▶ _Work item 1_
In the article on the petrochemical duty exemption, what were Indian petroleum companies directed to prioritize producing?
▶ _Work item 2_
For each statement, say whether it agrees with the article on the petrochemical duty exemption, answering yes or no and quoting the deciding words: (a) The exemption was originally due to lapse on 30 June 2026. (b) The extension adds new products to the covered list. (c) The government says supply conditions have fully returned to normal.
▶ _Work item 3_
Continue the article on the petrochemical duty exemption from where it stops.

▶ _Document segment_
----------------------------------------

Customs duty exemption on petrochemical imports extended till July 15, 2026
Synopsis
Key Takeaways
The Centre on Tuesday, 30 June 2026 extended the full customs duty exemption on critical petrochemical imports by a further 15 days, pushing the relief deadline to 15 July 2026. The exemption, originally set to lapse on 30 June 2026, will continue to cover the same list of petrochemical products notified under the earlier order.
Why the Exemption Was Introduced
The duty waiver was initially introduced as a targeted, temporary measure in response to the West Asia conflict, which disrupted global supply chains and squeezed the availability of key petrochemical products in the domestic market. Simultaneously, Indian petroleum companies were directed to prioritise the production of Liquefied Petroleum Gas (LPG), reducing their capacity to supply petrochemical feedstock and intermediates to downstream industries.
'The exemption was provided to ensure sufficient availability of petrochemicals in the domestic market as Indian petroleum companies had been asked to concentrate on the production of LPG during this period,' the Ministry of Finance said in its official statement.
Why the Extension Was Granted
According to the government, supply conditions are gradually returning to normal. However, authorities determined that an abrupt withdrawal of the exemption could create disruption for industries dependent on imported petrochemical inputs. The 15-day extension is designed to allow a smooth, non-disruptive transition rather than a sudden policy cliff.
'As the situation is gradually normalising, to ensure a smooth and non-disruptive transition for the affected sectors, it has been decided to extend the said exemption by a further period of 15 days, that is, till 15th July 2026. The list of products covered remains the same as notified earlier,' the ministry stated.

----------------------------------------

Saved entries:

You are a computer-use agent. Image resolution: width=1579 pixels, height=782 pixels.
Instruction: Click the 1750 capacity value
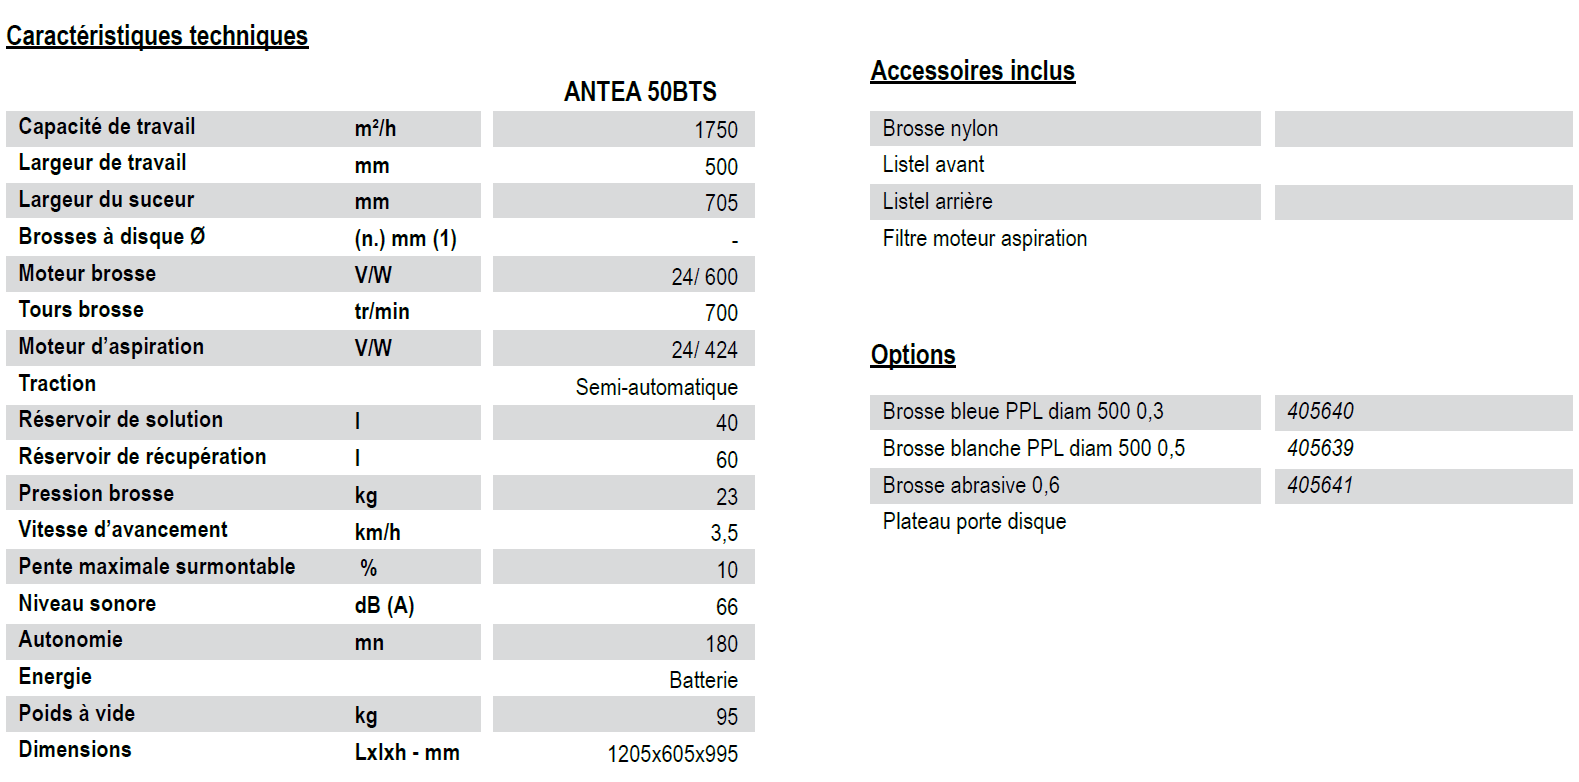pyautogui.click(x=716, y=130)

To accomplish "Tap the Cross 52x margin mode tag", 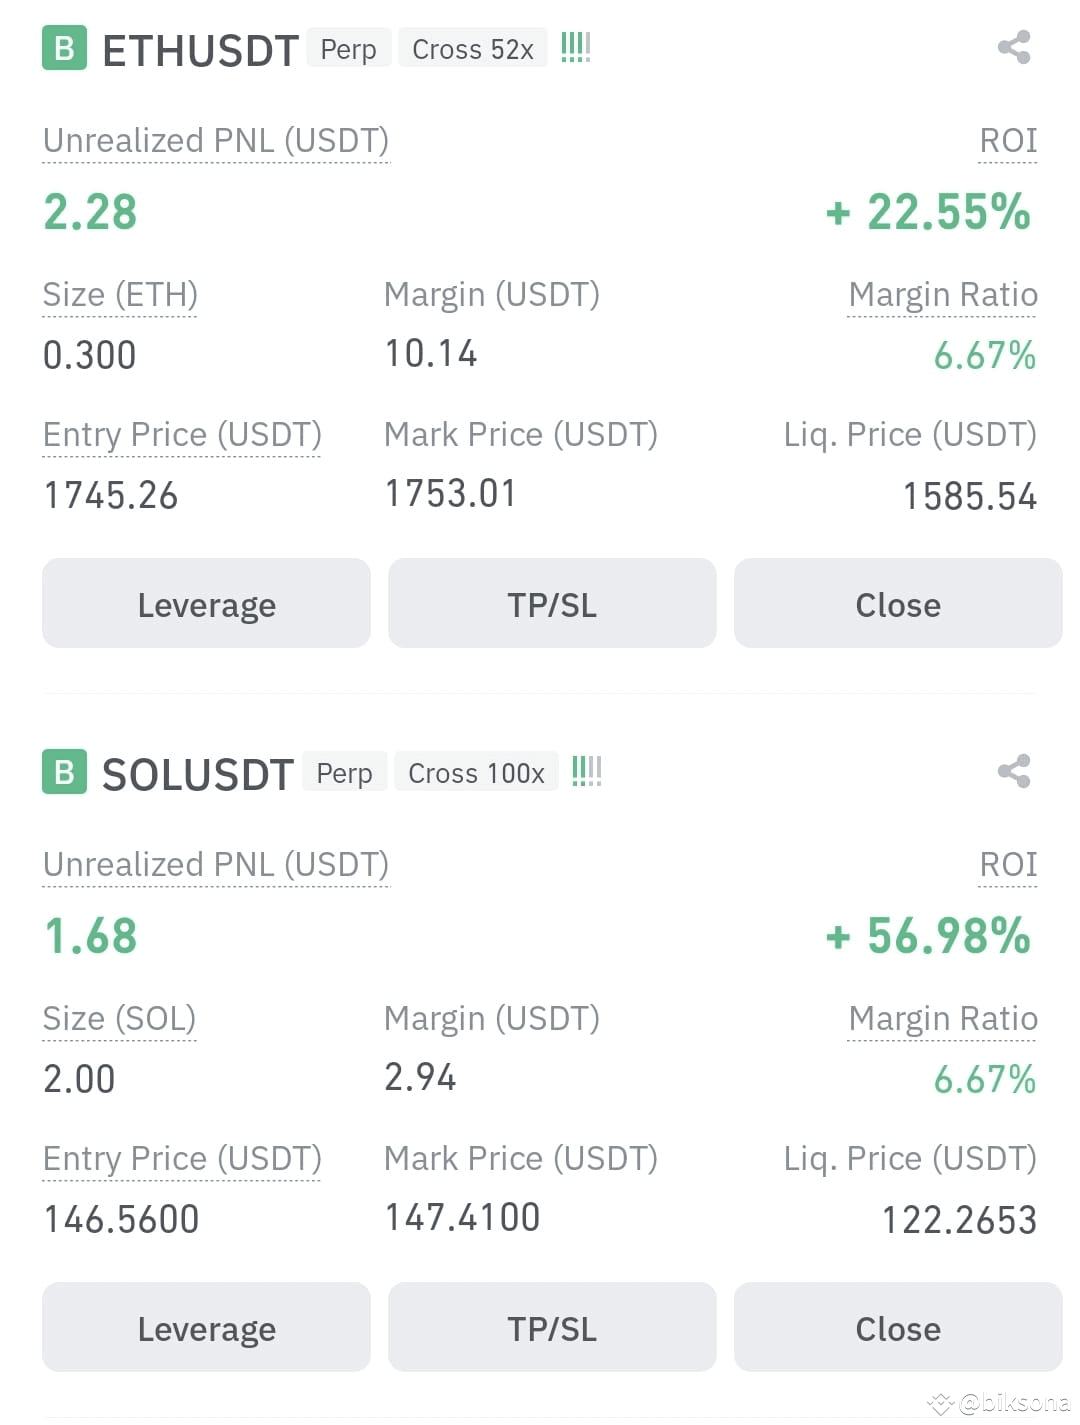I will 473,48.
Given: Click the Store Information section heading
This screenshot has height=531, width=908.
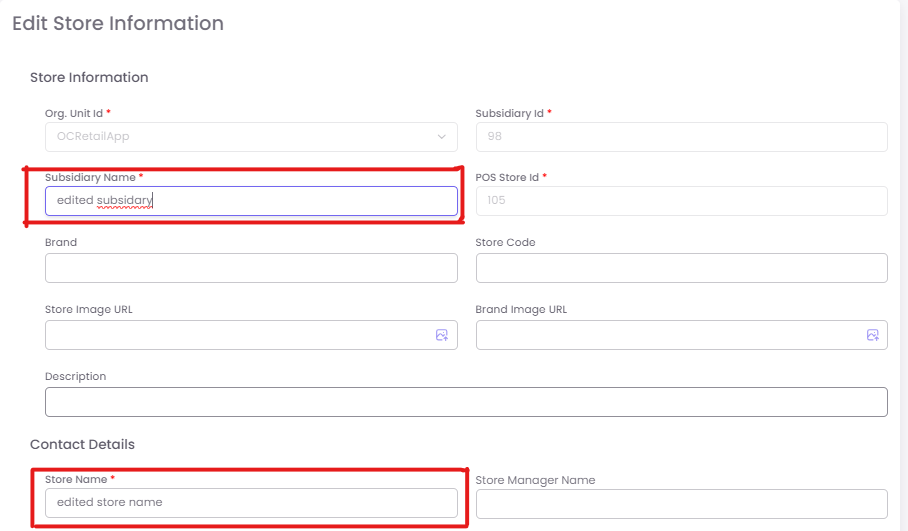Looking at the screenshot, I should pyautogui.click(x=89, y=77).
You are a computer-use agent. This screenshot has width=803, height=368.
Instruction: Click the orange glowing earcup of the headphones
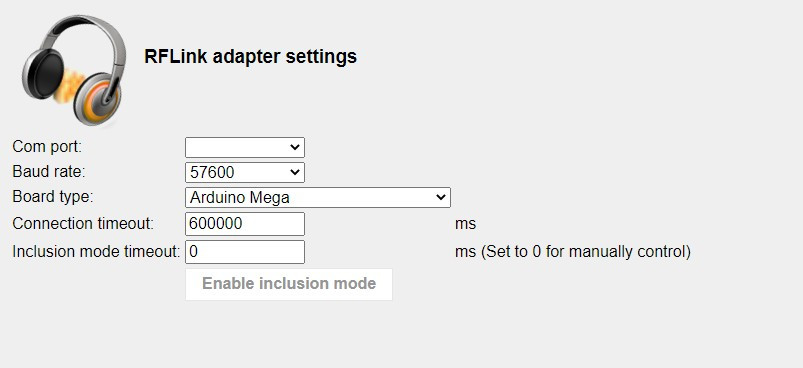98,99
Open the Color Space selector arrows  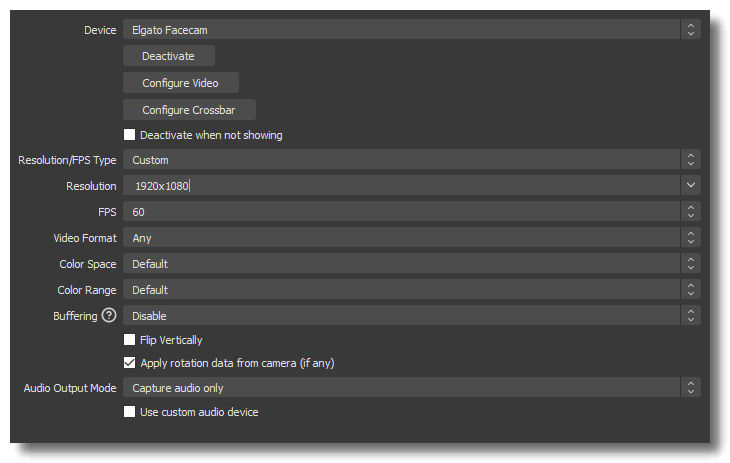(x=691, y=264)
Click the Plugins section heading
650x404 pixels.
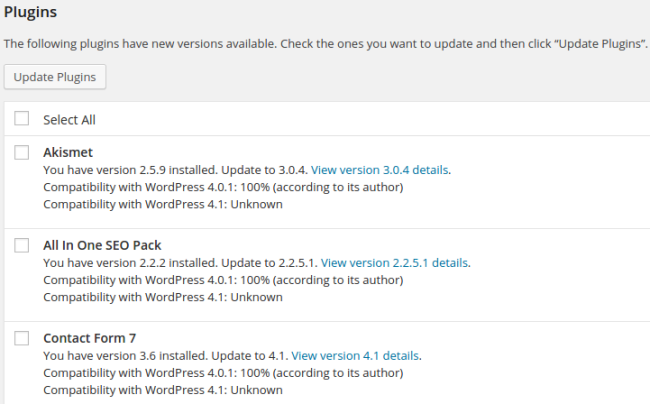click(30, 12)
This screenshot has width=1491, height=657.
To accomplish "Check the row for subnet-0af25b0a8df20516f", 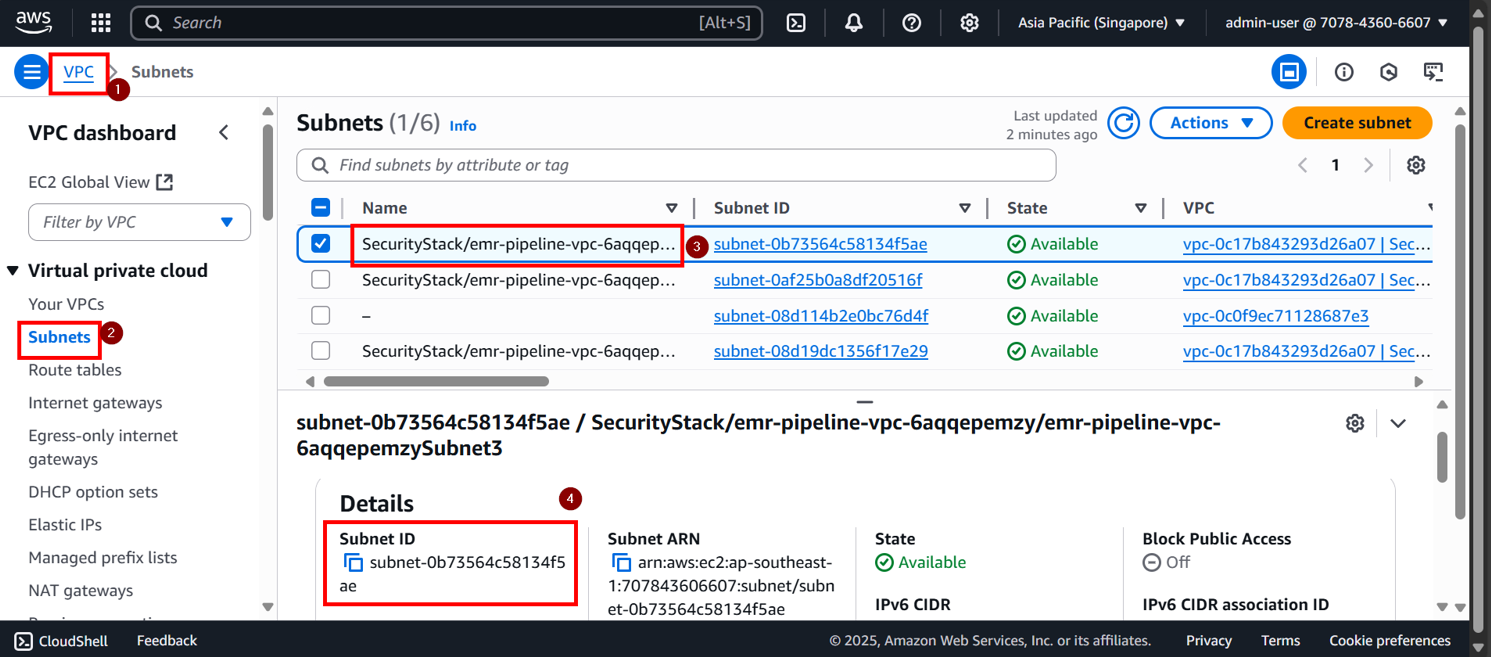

----------------------------------------

▶ _Response 1_
Liquefied Petroleum Gas (LPG).

▶ _Response 2_
(a) Yes: "originally set to lapse on 30 June 2026"
(b) No: "The list of products covered remains the same as notified earlier"
(c) No: "supply conditions are gradually returning to normal"

▶ _Response 3_
Sectors That Stand to Benefit
The continued exemption is expected to provide relief across a wide swathe of India's manufacturing base. Beneficiary sectors include plastics, packaging, textiles, pharmaceuticals, chemicals, automotive components, and several other segments that rely on petrochemical inputs as raw materials or intermediates.
The government said the extension is also intended to help stabilise input costs for manufacturers, which in turn is expected to support the availability of finished goods at competitive prices for consumers.
What Happens Next
With the exemption now running through 15 July 2026, industry stakeholders will be watching closely for any further policy signal from the Ministry of Finance on whether the waiver will be allowed to expire or extended again, depending on how quickly the West Asia supply situation normalises. The government has reaffirmed its commitment to supporting India's manufacturing sector and ensuring uninterrupted access to essential raw materials.